Black Unemployment Reaches "Great Depression Proportions"

In the 1960s, the African-American unemployment rate in New York City was nearly identical to the white people unemployment rate. But by 1990, black people were well more than twice as likely to be unemployed as white people. Ever since, black unemployment has been the leading edge of unemployment trends; when unemployment shot up in 1992 to a New York City-wide average of 11%, unemployment among black men went to 17%. (Of course these are state Department of Labor numbers; they indicate people actually enrolled in the system, not the further mass of the jobless.) Let’s take a look at the trending since the early 90s!

UNEMPLOYMENT

Well, and: those were the good times.

When we talked about the faces of recessioning yesterday, we were mildly chafed at an in-depth look at the decline in opportunities among expected white top-earners.
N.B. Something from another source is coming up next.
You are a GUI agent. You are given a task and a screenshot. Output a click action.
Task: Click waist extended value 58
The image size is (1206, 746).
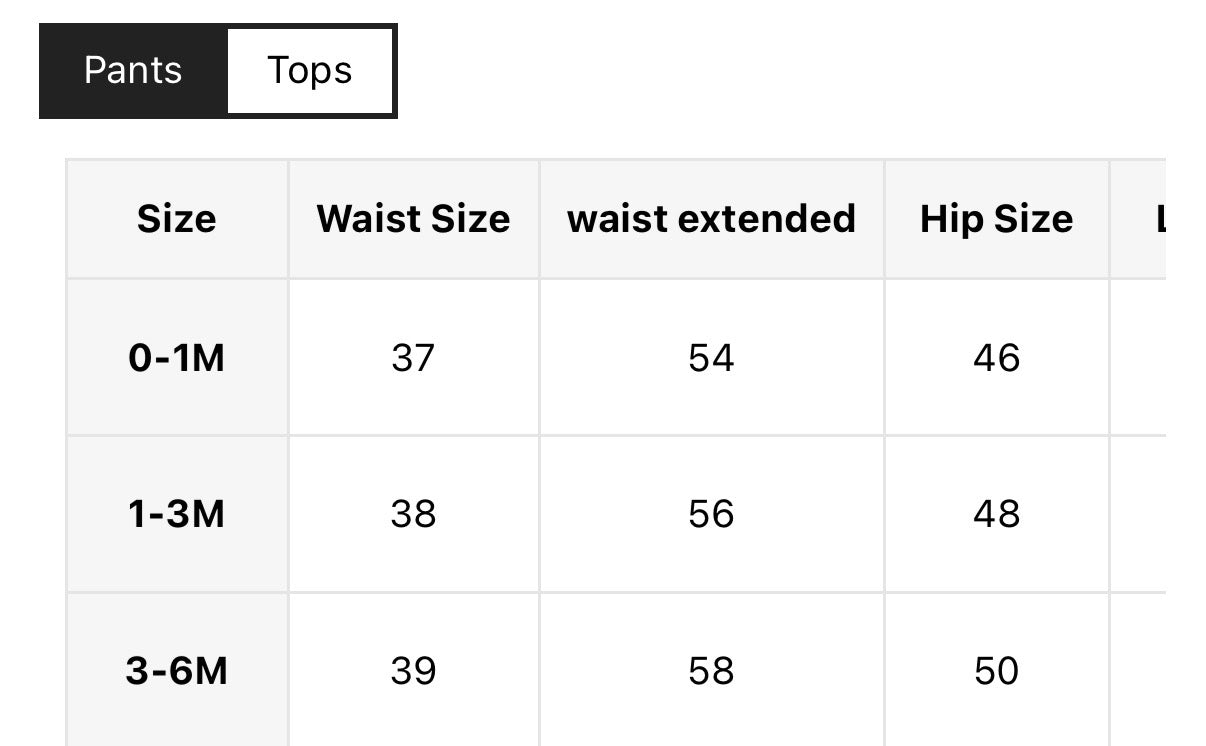tap(711, 671)

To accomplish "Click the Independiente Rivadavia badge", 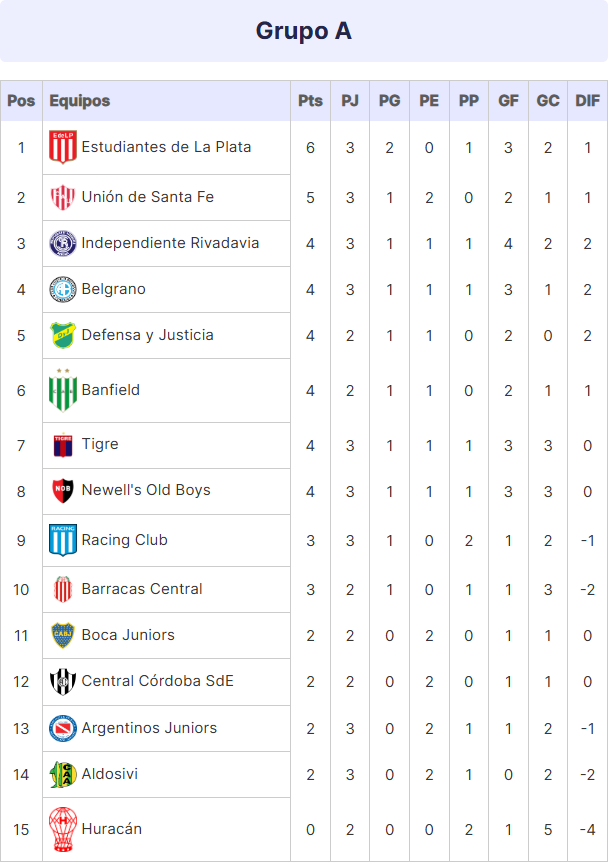I will (x=63, y=244).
Today, the Washington Post takes a look at the nation’s 34.5% unemployment among African-Americans:

Joblessness for 16-to-24-year-old black men has reached Great Depression proportions — 34.5 percent in October, more than three times the rate for the general U.S. population…. Young black women have an unemployment rate of 26.5 percent, while the rate for all 16-to-24-year-old women is 15.4 percent.

In adorable form, the Post says that “Some studies examining how employers review black and white job applicants suggest that discrimination may be at play.” Oh, really?

“Black men were less likely to receive a call back or job offer than equally qualified white men,” said Devah Pager, a sociology professor at Princeton University, referring to her studies a few years ago of white and black male job applicants in their 20s in Milwaukee and New York. “Black men with a clean record fare no better than white men just released from prison.”